For general reference, Selected Statistics Canada Publications for Canadian High Schools should not be overlooked, the latest, March, edition being available through regional of offices as well as headquarters.

In the libraries' domain, Statistics Canada carries out an annual survey of public libraries. School libraries are surveyed biennially, as are university and college libraries in alternate years. Data are available in these areas since the early seventies. Survey data show that forty-seven new public libraries opened in the period 1979-81. In 1979,959 libraries were reported, in 1980, 981, and in 1981, 1,006. The biggest growth has taken place in Quebec. The survey of school libraries was revised and expanded in the 1981 -82 academic year. Instead of focusing on an inventory of school libraries, the survey concentrates on the media services offered by the library and school board resource centres. The questionnaire also asks whether the school library has a policy on the acquisition of Canadian and controversial materials, plus the provision of books for exceptional students. Data from this survey should be available in May. The third survey covers Canada's three hundred university and college libraries. The most recent data are for 1980-81, the 1982-83 survey will be mailed out in May. For a much more thorough analysis of the surveys, inquiries should be directed to J.R. MacDonald, Director, Education, Science and Culture Division, Statistics Canada.

Electronic Information Services

If the tabulations or other kinds of information that you need are not available through any of Statistics Canada's "off-the-shelf" products, data will be retrieved and manipulated on a custom basis to suit the particular requirements of teachers and librarians. Many of the standard publications are on microfiche and microfilm for easy storage and retrieval, and librarians and teachers with access to computers have also found magnetic tapes to be a sound investment. More than 325,000 time series of electronic data are maintained, plus retrieval and analysis programs. A separate, cross classified bank of socio-economic data, including census information, permits the flexible use of statistics on health, education, science, culture, and justice.

This electronic library, called the Canadian Socio-economic Information Management System (CANSIM), has just been "married" to Telidon, benefitting the information age immensely. The breakthrough came from two years of experimentation. Previously Telidon's colourfully graphic presentation of easy-to-retrieve data had been exploited but only to a limited extent: each graph, chart, table, or other depiction had to be put in manually. With the advent of the TELICHART service, the potential for truly becoming an electronic publisher has been dramatically and excitingly improved.

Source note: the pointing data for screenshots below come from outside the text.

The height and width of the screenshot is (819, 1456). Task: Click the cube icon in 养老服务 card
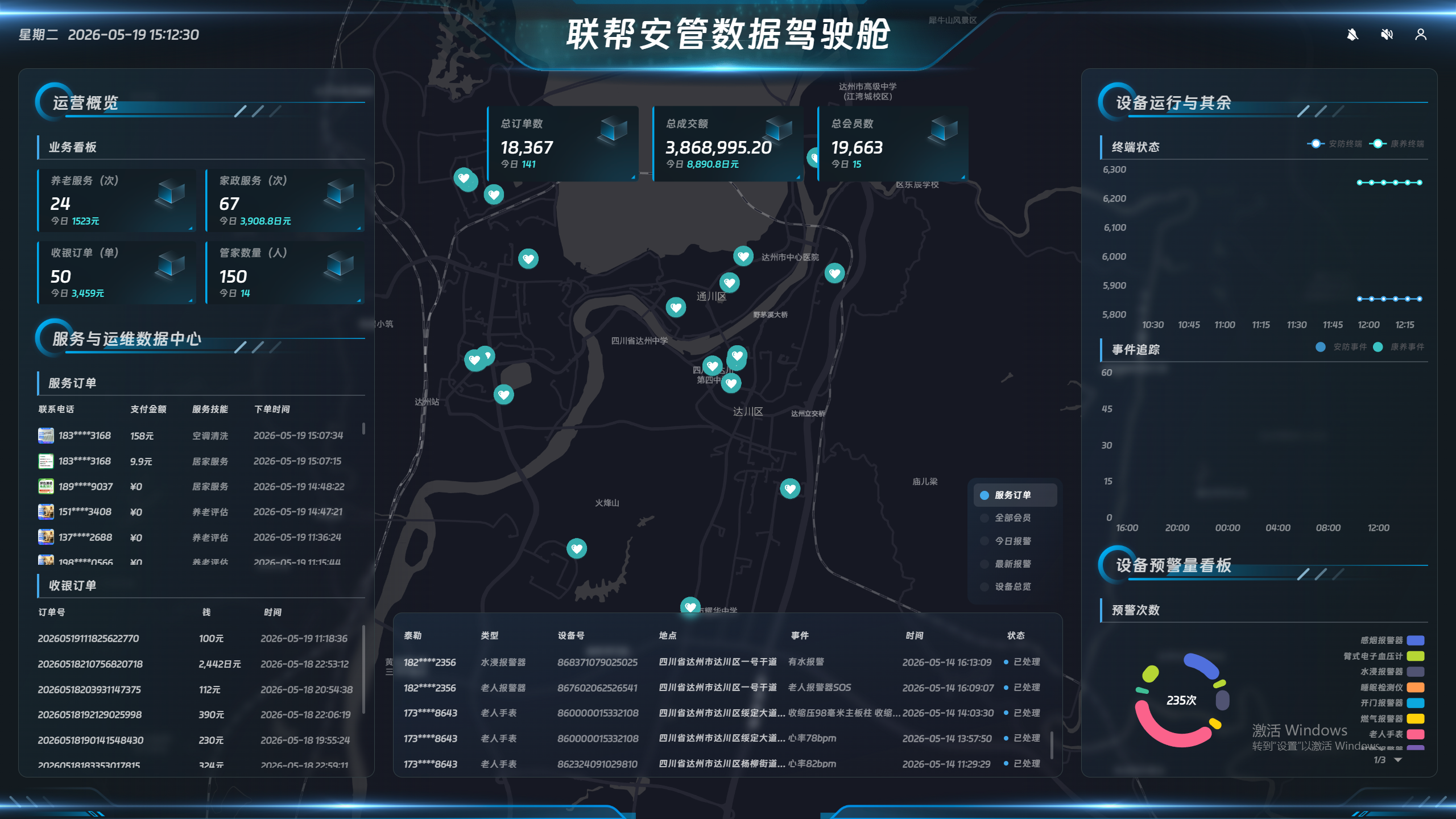(x=171, y=193)
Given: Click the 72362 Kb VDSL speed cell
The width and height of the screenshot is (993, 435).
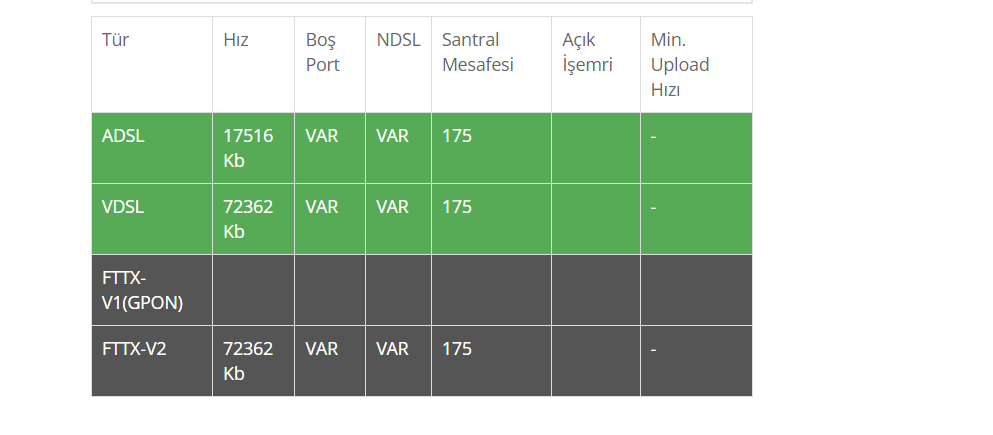Looking at the screenshot, I should point(253,219).
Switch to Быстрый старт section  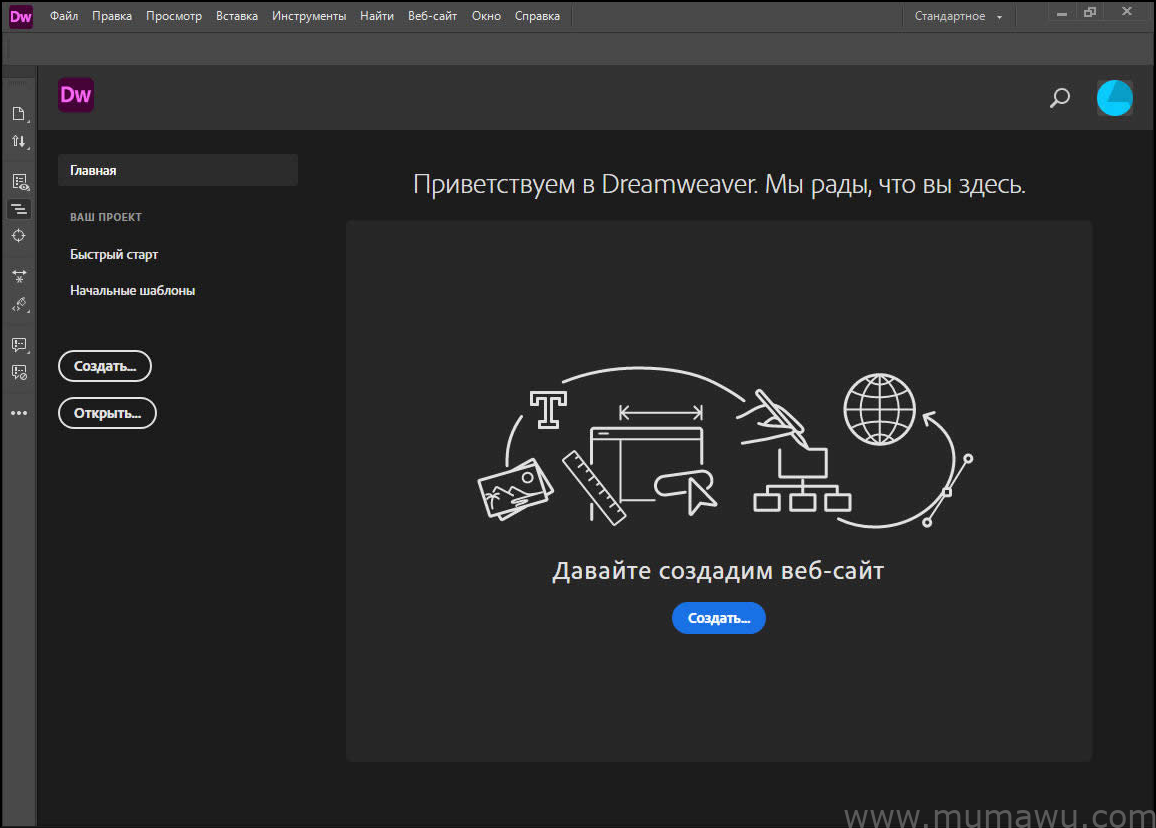tap(113, 254)
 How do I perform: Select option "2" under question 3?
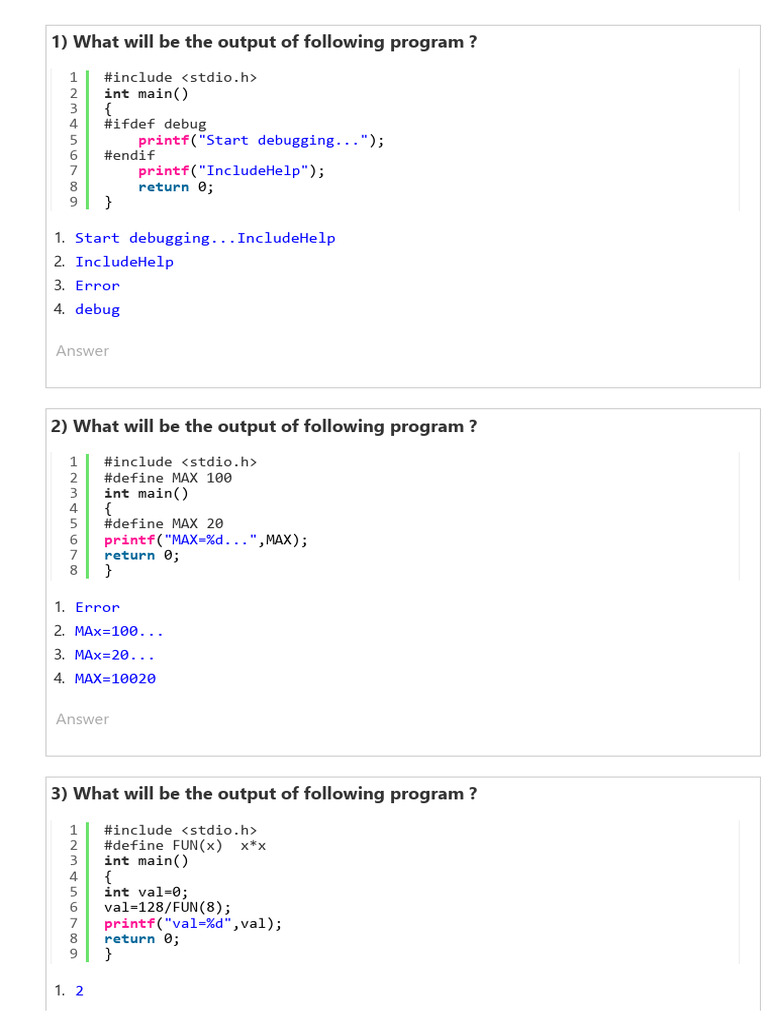pos(80,991)
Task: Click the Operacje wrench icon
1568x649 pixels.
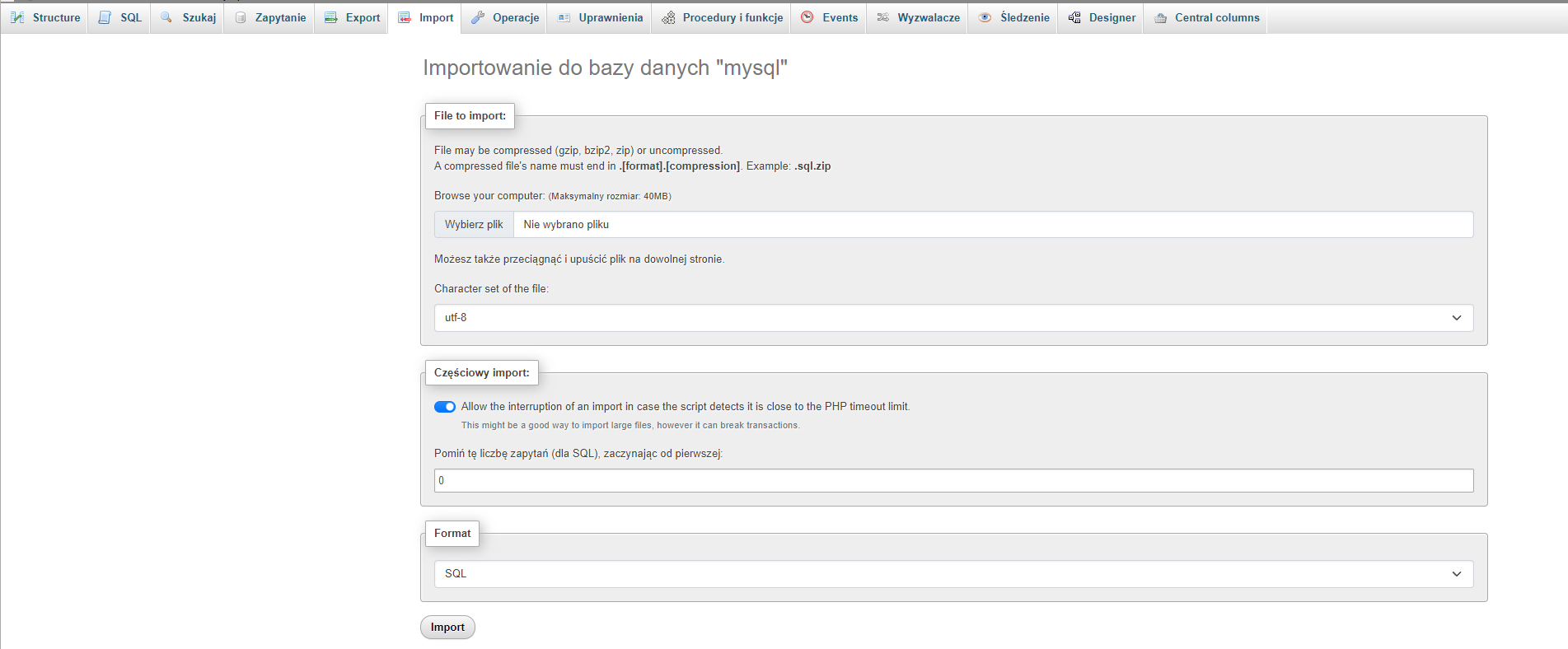Action: coord(478,17)
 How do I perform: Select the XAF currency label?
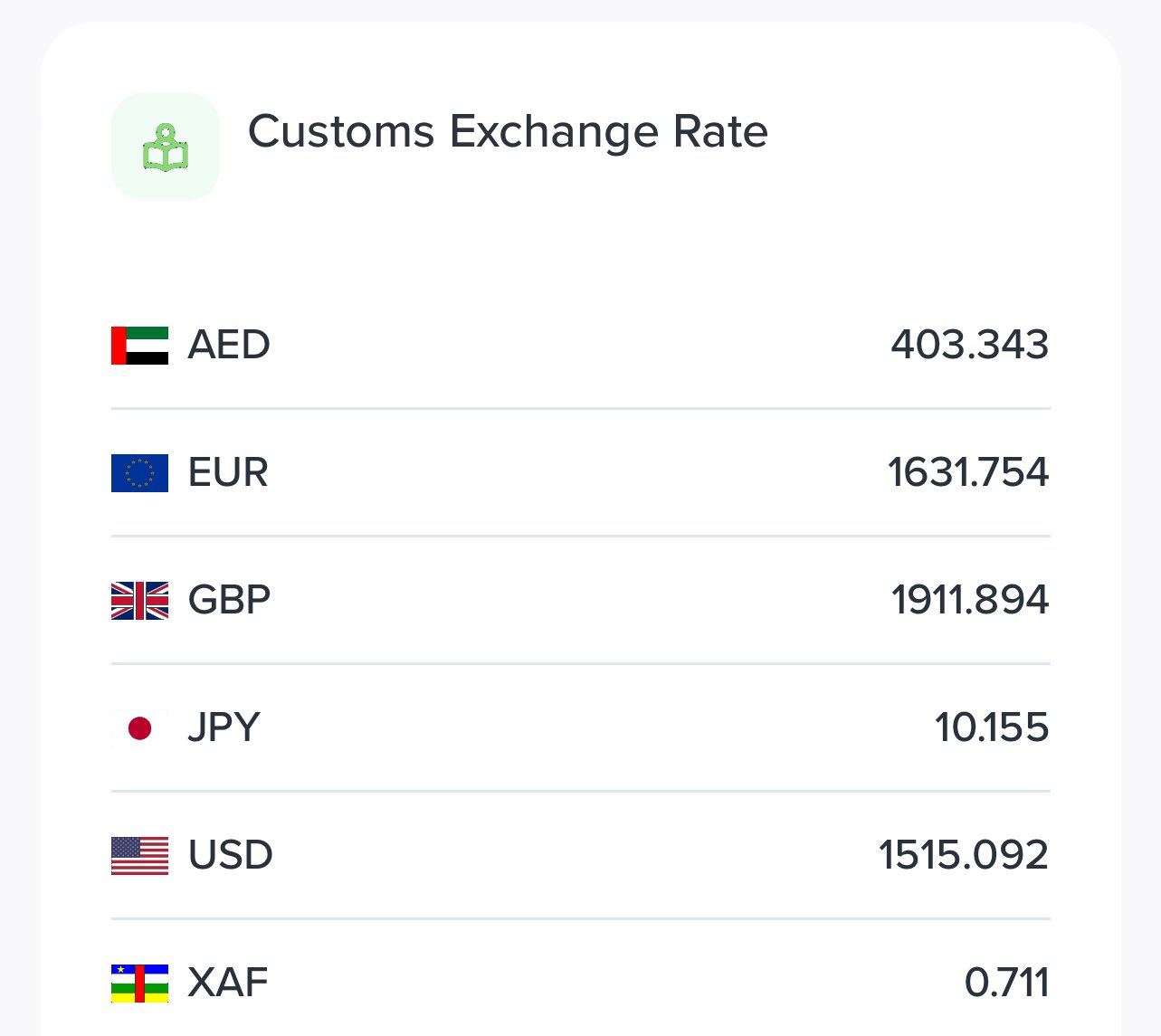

Martin Podehl, director of the CANSIM division is the Statistics Canada officer through whom all inquiries should be made on the state of this art.

It is probably safe to assume that most libraries and educational institutions are still evaluating how best the Telidon technology may be of value to them. Some provincial governments have collaborated with Communications Canada in Telidon field trials and some of those governments have involved their public and institutional libraries in these trials. Librarians and educators will also be well aware of the promise held out for Telidon by their involvement with experiments developed by the National Library and the National Museum of Science and Technology. Statistics Canada is only yet on the verge of going operational with TELICHART. With StatsCan being Canada's biggest, single information provider, however, and libraries of all kinds probably constituting its biggest client-user, it behooves both parties to be watchful about spotting all circumstances where a collaboration would improve service to the public.